INSTRUCTIONS FOR THE TASK - Pull out every line of the data below that contains the string "pyautogui", and copy each one in full.

RECORDS FOR THIS TASK -
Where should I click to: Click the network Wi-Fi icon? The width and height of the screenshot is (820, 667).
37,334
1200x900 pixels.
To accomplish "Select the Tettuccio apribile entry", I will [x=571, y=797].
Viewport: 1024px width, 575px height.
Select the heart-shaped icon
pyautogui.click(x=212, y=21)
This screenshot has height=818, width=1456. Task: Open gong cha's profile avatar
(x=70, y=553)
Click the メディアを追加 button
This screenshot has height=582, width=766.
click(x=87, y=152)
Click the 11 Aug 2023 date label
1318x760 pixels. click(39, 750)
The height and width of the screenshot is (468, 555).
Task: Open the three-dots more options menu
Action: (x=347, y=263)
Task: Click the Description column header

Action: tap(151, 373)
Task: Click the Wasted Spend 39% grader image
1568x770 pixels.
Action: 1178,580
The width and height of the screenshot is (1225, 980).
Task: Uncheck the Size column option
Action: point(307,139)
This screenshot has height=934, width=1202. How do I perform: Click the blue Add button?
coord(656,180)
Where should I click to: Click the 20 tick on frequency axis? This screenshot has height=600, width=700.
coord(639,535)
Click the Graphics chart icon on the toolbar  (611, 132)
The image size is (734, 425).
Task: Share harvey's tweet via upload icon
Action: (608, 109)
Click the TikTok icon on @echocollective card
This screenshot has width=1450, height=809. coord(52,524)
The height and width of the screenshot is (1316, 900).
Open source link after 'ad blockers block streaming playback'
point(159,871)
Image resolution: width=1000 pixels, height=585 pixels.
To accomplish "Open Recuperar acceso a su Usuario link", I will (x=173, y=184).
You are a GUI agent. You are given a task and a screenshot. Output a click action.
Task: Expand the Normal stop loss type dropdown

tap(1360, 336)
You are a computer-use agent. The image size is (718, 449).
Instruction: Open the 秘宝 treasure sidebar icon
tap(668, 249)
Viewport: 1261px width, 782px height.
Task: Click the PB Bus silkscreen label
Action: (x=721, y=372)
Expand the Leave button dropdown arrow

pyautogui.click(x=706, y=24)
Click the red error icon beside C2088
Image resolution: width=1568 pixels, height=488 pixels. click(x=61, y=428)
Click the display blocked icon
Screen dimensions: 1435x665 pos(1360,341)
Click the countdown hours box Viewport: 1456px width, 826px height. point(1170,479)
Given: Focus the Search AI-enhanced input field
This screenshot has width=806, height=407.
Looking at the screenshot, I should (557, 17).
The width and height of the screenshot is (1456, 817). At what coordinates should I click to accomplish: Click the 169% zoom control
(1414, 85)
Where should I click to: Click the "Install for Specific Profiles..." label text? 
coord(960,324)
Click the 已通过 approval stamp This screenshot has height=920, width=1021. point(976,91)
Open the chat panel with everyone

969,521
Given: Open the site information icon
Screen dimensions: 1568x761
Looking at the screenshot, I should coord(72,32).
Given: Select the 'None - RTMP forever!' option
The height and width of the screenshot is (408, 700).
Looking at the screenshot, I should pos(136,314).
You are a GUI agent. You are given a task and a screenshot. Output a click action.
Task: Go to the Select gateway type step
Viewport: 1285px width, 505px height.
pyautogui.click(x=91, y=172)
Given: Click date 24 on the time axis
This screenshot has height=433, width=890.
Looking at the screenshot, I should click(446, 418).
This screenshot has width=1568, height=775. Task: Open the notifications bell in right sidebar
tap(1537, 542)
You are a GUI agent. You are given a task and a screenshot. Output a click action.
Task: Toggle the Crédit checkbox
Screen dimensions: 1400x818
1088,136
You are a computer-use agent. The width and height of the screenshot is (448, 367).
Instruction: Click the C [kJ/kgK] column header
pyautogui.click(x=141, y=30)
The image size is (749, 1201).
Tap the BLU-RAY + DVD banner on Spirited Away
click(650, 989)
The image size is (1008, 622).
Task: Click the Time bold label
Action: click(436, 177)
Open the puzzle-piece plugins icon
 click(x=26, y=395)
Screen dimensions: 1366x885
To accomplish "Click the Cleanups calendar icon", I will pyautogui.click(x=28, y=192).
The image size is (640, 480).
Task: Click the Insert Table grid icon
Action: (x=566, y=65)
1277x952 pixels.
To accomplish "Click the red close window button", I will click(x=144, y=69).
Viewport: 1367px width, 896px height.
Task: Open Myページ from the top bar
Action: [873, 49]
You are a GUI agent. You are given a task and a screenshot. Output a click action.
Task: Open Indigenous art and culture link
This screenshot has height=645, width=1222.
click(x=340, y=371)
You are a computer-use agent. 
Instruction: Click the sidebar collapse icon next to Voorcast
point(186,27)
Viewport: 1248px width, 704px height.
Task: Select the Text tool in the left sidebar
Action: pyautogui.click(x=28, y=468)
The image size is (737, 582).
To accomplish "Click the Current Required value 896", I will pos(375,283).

EXERCISE RESULT -
pyautogui.click(x=212, y=21)
pyautogui.click(x=706, y=24)
pyautogui.click(x=91, y=172)
pyautogui.click(x=141, y=30)
To accomplish "Click the Cleanups calendar icon", I will pyautogui.click(x=28, y=192).
Action: pyautogui.click(x=28, y=468)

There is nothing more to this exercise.